== PROVIDED DATA
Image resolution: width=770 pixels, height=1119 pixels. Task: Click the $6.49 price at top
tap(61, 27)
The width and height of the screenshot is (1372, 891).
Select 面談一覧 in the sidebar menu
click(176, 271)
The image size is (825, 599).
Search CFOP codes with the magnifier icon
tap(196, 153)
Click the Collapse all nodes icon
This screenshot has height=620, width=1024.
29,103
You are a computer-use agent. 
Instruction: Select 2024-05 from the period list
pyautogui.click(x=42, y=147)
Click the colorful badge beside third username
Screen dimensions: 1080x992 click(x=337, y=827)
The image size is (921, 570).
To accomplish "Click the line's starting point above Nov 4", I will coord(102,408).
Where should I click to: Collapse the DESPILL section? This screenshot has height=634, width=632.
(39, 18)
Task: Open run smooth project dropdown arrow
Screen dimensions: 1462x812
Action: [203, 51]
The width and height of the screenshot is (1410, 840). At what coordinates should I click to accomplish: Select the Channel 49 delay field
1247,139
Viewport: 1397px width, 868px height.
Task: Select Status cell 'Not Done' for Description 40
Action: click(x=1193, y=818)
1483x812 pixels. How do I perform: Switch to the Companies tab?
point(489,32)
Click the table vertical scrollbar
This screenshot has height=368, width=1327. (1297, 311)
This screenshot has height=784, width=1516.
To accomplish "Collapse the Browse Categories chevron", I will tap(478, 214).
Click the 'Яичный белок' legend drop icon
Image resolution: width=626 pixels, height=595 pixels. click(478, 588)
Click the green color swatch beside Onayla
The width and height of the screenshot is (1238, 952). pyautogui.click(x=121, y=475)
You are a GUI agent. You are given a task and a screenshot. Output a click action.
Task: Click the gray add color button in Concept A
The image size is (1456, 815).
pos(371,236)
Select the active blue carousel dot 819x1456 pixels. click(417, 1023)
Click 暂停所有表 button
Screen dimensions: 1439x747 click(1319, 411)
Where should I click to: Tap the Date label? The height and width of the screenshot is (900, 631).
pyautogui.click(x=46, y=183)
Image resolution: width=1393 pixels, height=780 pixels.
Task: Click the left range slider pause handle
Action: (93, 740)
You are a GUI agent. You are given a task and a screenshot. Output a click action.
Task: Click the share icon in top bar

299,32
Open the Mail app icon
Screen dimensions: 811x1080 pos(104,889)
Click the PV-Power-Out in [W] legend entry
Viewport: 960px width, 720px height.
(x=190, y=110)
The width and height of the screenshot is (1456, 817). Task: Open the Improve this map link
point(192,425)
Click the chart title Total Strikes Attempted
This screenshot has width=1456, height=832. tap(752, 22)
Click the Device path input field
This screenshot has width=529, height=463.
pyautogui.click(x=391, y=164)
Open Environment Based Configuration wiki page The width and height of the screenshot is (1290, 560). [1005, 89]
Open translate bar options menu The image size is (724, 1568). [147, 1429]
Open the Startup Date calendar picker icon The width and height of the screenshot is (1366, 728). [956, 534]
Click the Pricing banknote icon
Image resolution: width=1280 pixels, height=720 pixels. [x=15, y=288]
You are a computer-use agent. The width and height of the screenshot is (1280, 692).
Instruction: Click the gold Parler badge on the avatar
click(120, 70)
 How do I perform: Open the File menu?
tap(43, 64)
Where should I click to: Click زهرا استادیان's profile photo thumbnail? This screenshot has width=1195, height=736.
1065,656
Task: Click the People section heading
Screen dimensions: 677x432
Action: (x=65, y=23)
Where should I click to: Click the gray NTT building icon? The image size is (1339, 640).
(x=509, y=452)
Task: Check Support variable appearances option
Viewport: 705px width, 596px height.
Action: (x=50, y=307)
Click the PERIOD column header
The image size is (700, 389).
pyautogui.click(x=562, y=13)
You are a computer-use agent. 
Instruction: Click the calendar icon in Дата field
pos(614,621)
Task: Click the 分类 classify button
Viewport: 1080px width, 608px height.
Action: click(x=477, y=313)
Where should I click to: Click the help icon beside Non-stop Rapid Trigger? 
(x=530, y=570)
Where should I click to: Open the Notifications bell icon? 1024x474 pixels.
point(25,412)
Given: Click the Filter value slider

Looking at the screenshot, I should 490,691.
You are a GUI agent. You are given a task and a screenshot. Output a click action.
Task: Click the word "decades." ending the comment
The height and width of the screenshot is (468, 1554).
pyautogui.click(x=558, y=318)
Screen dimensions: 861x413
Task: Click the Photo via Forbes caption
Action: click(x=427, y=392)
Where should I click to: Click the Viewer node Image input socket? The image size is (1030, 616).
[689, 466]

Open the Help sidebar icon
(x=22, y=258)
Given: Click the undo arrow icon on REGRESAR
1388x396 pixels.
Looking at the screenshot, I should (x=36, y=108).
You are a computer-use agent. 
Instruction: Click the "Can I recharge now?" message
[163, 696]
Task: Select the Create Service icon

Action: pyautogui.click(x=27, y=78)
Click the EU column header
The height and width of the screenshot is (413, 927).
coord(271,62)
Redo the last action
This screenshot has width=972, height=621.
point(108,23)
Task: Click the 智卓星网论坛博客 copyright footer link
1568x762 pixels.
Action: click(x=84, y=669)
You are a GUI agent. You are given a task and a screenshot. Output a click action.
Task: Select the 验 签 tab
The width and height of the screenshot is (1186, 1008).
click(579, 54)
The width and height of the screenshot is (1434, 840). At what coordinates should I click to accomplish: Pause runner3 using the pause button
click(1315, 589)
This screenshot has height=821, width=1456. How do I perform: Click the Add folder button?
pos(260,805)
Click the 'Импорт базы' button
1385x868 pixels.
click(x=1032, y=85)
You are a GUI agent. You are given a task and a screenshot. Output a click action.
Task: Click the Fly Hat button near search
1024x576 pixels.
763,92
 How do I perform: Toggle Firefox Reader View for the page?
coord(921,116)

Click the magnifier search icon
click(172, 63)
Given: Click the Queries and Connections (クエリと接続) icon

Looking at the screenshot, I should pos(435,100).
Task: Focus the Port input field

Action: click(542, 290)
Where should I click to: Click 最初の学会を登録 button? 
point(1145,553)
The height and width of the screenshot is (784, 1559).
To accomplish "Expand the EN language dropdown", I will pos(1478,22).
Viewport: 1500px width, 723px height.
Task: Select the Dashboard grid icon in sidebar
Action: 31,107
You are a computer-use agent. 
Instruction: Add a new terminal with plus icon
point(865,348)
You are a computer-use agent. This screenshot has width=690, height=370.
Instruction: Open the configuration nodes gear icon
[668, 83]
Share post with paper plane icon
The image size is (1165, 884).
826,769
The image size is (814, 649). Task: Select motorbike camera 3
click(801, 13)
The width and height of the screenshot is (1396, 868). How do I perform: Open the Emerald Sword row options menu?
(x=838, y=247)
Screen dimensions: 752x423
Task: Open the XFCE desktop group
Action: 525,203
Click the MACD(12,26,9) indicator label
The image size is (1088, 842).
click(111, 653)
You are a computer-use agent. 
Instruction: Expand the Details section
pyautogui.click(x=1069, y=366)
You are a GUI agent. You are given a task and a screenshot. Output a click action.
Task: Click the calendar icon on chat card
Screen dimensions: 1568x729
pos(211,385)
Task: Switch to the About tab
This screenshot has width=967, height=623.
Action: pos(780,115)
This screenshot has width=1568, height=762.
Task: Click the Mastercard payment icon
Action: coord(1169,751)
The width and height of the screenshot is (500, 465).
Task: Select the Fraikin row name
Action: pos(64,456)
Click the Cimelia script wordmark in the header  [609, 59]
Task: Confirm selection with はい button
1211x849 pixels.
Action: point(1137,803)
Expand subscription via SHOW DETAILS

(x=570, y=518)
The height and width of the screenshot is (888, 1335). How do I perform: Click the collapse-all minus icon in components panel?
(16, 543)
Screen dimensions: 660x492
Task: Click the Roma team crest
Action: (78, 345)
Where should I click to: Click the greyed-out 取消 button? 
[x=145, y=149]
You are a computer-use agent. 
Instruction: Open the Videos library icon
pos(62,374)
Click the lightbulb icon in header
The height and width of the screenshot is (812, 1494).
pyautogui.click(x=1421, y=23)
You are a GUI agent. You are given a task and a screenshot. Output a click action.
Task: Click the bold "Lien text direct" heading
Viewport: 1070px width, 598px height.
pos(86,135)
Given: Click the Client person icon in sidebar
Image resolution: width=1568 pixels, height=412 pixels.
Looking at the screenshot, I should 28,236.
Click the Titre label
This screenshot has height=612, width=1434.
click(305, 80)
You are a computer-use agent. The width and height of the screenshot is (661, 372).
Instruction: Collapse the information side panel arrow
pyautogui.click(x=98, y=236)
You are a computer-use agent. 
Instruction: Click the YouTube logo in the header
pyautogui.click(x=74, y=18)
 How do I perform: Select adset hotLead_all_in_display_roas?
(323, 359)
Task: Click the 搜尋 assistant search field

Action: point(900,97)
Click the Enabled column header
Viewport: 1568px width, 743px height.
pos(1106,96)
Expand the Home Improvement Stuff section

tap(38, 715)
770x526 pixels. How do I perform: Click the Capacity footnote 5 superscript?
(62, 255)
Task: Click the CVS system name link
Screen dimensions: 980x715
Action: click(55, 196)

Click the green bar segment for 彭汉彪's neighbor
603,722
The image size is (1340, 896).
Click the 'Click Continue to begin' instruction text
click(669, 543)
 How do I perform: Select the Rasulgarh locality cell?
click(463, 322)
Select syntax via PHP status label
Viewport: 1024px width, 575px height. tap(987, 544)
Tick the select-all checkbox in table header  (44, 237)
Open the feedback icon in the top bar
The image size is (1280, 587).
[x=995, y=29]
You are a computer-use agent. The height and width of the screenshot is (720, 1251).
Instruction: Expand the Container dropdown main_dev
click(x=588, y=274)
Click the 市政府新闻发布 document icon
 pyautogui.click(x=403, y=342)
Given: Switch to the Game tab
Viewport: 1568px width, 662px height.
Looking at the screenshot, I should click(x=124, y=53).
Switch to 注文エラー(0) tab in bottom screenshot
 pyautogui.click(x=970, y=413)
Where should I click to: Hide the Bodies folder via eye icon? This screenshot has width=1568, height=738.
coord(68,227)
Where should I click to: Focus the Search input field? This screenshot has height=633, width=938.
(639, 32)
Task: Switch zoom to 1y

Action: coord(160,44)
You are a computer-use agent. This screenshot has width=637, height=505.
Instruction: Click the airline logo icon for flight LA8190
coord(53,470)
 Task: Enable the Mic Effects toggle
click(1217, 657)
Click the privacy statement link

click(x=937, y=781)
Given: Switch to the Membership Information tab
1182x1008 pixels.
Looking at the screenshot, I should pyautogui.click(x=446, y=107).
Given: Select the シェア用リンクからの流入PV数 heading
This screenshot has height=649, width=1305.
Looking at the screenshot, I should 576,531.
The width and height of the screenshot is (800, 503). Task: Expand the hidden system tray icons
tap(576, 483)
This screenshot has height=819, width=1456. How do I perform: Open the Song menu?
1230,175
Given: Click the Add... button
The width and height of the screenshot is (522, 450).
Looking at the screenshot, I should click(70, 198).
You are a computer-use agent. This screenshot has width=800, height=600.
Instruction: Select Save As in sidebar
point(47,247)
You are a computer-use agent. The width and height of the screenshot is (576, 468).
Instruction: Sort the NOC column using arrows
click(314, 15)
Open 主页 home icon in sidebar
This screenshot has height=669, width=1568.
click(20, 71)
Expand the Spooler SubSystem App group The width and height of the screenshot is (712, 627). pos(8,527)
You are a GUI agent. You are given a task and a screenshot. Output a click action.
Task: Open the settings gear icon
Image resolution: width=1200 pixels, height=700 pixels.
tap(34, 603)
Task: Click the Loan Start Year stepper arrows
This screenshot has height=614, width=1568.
====
# WHAT IS ASKED
Rewrite the entries from the line holding "Task: Enable the Mic Effects toggle" through the line holding "point(47,247)", inclusive, changing "Song menu" to "View menu" and leaving everything else unchanged.

# FULL ANSWER
 Task: Enable the Mic Effects toggle
click(1217, 657)
Click the privacy statement link

click(x=937, y=781)
Given: Switch to the Membership Information tab
1182x1008 pixels.
Looking at the screenshot, I should pyautogui.click(x=446, y=107).
Given: Select the シェア用リンクからの流入PV数 heading
This screenshot has height=649, width=1305.
Looking at the screenshot, I should 576,531.
The width and height of the screenshot is (800, 503). Task: Expand the hidden system tray icons
tap(576, 483)
This screenshot has height=819, width=1456. How do I perform: Open the View menu?
1230,175
Given: Click the Add... button
The width and height of the screenshot is (522, 450).
Looking at the screenshot, I should click(70, 198).
You are a computer-use agent. This screenshot has width=800, height=600.
Instruction: Select Save As in sidebar
point(47,247)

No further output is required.